***** RECORDS PROVIDED *****
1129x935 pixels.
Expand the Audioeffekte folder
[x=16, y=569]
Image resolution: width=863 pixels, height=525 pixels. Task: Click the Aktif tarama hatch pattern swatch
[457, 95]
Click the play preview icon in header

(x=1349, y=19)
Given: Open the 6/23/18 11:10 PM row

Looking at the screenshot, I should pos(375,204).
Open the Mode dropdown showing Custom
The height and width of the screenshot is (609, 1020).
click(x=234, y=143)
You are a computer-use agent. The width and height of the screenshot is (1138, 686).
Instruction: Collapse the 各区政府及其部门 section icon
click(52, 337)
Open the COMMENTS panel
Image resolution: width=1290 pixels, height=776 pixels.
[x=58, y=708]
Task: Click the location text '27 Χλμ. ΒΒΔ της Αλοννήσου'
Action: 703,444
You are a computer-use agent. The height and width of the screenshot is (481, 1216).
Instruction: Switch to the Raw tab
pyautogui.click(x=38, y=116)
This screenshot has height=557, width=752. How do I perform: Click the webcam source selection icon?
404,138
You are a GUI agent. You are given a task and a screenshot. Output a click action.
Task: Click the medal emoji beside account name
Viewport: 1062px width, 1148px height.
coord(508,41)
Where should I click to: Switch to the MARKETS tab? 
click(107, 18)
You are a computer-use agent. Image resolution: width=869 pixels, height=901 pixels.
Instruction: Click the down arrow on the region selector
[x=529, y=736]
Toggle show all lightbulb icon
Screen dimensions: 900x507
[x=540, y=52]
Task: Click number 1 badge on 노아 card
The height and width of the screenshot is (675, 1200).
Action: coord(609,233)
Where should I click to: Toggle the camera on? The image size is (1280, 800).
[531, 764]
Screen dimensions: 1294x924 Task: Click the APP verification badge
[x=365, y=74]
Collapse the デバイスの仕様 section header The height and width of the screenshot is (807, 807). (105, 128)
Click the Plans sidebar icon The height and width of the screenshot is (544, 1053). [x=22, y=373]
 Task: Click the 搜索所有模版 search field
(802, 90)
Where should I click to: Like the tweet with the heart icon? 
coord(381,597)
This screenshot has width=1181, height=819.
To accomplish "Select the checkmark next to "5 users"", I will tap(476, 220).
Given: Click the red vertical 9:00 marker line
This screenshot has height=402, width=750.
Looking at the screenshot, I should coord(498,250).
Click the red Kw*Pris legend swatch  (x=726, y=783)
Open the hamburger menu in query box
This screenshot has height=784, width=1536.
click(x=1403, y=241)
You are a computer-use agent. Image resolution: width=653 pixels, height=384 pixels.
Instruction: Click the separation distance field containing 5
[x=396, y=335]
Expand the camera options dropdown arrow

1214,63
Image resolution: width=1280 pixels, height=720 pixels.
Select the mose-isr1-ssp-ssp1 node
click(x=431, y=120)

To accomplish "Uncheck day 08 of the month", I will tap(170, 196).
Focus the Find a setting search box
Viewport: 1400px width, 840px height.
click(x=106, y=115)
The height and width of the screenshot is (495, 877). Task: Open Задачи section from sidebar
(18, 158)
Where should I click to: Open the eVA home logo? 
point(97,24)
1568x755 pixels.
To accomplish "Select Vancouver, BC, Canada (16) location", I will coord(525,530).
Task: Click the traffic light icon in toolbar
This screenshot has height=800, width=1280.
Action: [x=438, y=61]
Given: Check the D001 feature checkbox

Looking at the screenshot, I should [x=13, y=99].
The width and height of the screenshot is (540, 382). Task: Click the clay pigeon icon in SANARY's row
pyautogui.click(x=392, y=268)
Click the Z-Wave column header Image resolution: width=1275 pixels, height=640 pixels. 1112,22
*****
#### WHAT THE TASK ASKS
Send back exactly the lines from the line with "Task: Click the traffic light icon in toolbar" through the end of the records.

#### TASK ANSWER
Task: Click the traffic light icon in toolbar
This screenshot has height=800, width=1280.
Action: [x=438, y=61]
Given: Check the D001 feature checkbox

Looking at the screenshot, I should [x=13, y=99].
The width and height of the screenshot is (540, 382). Task: Click the clay pigeon icon in SANARY's row
pyautogui.click(x=392, y=268)
Click the Z-Wave column header Image resolution: width=1275 pixels, height=640 pixels. 1112,22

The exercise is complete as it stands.